→ **WHAT TO DO**:
Find the word "computer" in the records and copy every line where it occurs.

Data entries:
···
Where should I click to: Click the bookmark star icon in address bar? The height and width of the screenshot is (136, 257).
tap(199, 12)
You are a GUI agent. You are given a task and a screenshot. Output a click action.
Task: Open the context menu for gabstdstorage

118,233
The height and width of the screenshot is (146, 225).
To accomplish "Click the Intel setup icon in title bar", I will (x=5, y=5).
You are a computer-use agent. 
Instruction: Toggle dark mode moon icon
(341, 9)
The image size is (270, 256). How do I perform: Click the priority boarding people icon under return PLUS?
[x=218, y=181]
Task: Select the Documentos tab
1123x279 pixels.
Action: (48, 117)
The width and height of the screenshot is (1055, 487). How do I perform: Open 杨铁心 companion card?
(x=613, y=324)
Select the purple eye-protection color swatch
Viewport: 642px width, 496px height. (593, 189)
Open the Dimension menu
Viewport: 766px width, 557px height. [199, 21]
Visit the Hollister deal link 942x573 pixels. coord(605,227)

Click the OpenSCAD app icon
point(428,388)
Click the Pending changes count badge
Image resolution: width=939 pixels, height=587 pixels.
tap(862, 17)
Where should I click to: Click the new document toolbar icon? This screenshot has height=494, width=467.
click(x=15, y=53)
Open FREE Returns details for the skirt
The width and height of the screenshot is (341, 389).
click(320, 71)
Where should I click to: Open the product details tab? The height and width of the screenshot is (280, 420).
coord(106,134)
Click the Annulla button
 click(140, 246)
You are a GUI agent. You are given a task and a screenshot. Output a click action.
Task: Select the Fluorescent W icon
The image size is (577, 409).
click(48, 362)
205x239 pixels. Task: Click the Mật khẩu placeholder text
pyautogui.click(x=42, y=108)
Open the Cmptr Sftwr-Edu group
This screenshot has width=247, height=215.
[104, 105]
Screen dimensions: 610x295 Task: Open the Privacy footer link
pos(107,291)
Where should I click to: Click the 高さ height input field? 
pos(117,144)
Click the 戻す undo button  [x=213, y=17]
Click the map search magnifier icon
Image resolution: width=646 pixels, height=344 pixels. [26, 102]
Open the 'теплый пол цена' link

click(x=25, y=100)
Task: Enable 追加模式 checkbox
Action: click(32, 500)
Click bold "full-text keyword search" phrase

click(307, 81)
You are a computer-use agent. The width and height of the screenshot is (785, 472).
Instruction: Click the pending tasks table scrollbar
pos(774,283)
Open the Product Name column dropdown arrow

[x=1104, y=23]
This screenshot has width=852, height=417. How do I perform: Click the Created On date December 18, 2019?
···
→ **ANSWER BELOW**:
You are a computer-use agent. 
You are a computer-use agent. The width and height of the screenshot is (785, 472).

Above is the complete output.